* YOUR TASK:
Using the material below, work out how many lines contain "click". Only the number is wanted.

* MATERIAL TO PROCESS:
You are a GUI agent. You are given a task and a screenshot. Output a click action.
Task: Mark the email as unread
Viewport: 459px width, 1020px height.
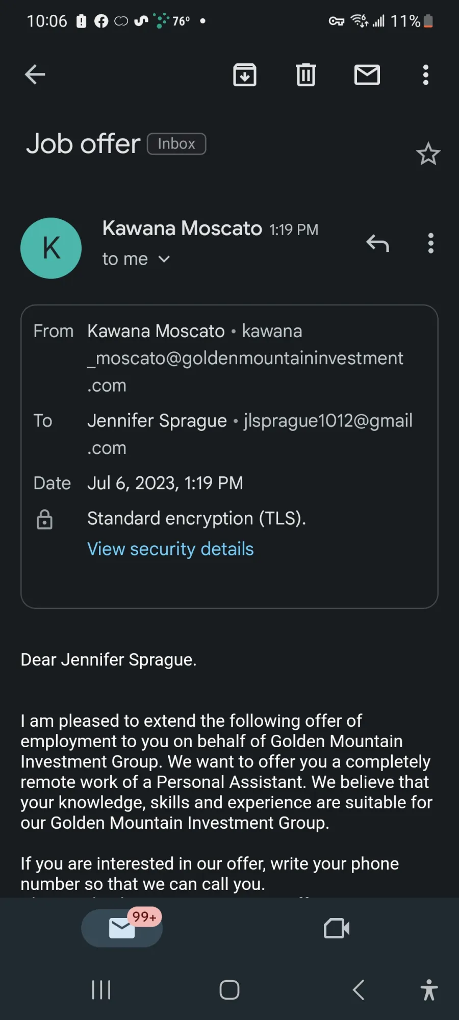(367, 75)
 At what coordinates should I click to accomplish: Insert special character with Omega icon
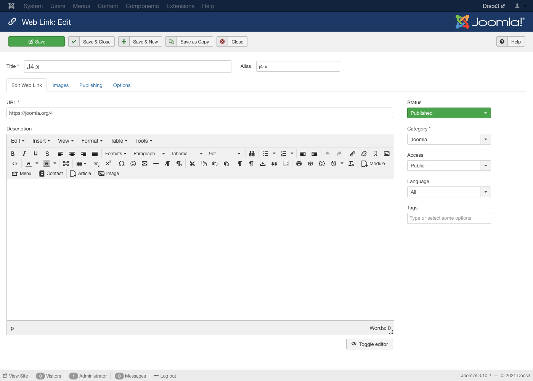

* RESPONSE TO THIS TASK:
2